Introduction Mountains constitute 24 per cent of the Earth’s surface (UNESCO 2014). Over the years, activities of mountaineering, skiing, via ferrata and hiking are becoming popular (Pomfret 2006; Kruk et al. 2007), all of which form the development of mountaineering tourism. In Nepal, trekking and mountaineering tourists increased from 86,260 in 2011 to 105,015 in 2012 (Manadhar 2013), and about ten million people visited Austria’s Alps every year (Austrian Times 2008). A total of 6,854 people have climbed Mt Everest successfully from the year 1953 to 2013 (Travel Doctor 2014b).
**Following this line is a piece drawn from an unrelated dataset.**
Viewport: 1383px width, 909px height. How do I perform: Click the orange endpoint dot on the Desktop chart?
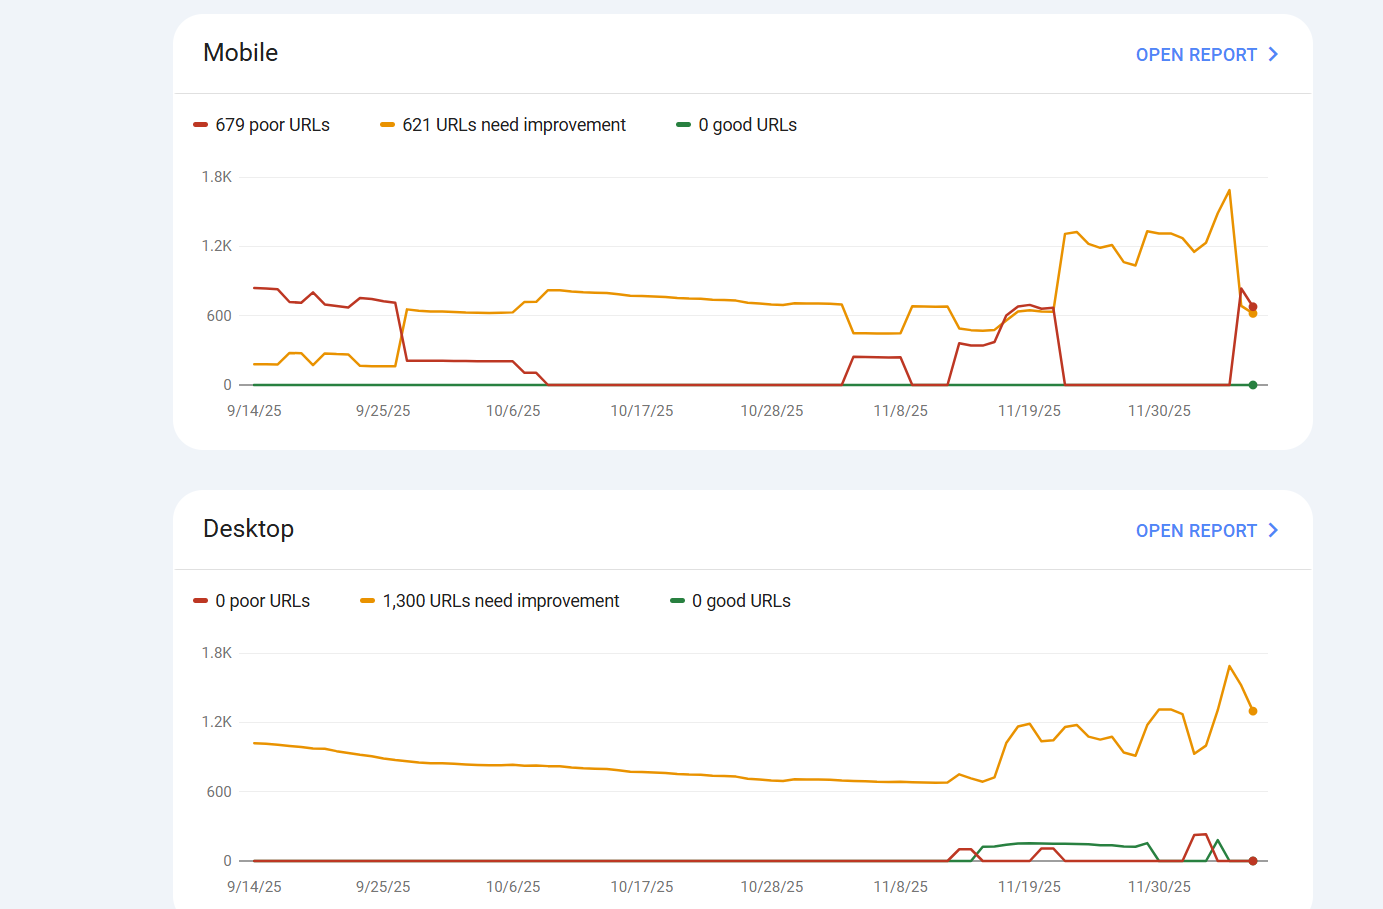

Gardner (2007) and Burtscher and Ponchia (2010) highlighted that mountaineering is commonly linked to danger of personal injury and even death. Participants in these activities should be aware of and accept these risks and be responsible for their own actions. Mountaineering is characterized by the ‘deliberate seeking of risk and the uncertainty of outcome’ (Ewert 1989: 8). It carries risks – financial (Sirakaya and Woodside 2005), physical (e.g. injury or death) (Sönmez and Graefe 1998a, 1998b), social (e.g. humiliation) (Carter 1998), emotional (e.g. fear, anxiety) (Mackenzie and Kerr 2012) and also health (Clift and Grabowski 1997; Larsen et al. 2007). While the physical and health risks inherent in adventure tourism are presumably managed by responsible adventure providers, other risks (e.g. psychological and emotional) may be mismanaged, or overlooked entirely, by adventure tourism operators (Mackenzie and Kerr 2012: 128). Ironically, the tourism operators are selling the risk linked with the activities while simultaneously minimizing the adverse impact by taking safety measures into account (Bartkus and Davis 2010; Buckley 2006). This is to circumvent issues such as medical and legal costs, negative image of the operator and injury and fatalities (Bartkus and Davis 2010). There is accumulating evidence of adverse experiences in mountaineering (Bentley et al. 2001b). Groucher and Horrace (2012) recorded the death rate among Everest climbers as 0.87 per cent. In New Zealand, based on hospital discharge and mortality data, mountaineering/tramping are the biggest contributor (50 per cent) of adventure tourism-related mortality (Bentley et al. 2001b). Despite the adverse impact of injury and death, the number of people engaging

in mountaineering continues to grow (Travel Doctor 2014b). Researchers have identified areas of risk associated with the activity such as mountaineers, environments and organizations that contribute to mountaineering injuries (Bentley et al. 2001b, 2001c, 2007). This chapter discusses issues on health and safety in mountaineering. It consists of mountaineering safety and security framework, health ailments and common injuries, general susceptibility and preexisting medical condition, first aid kit, travel insurance and health education communication.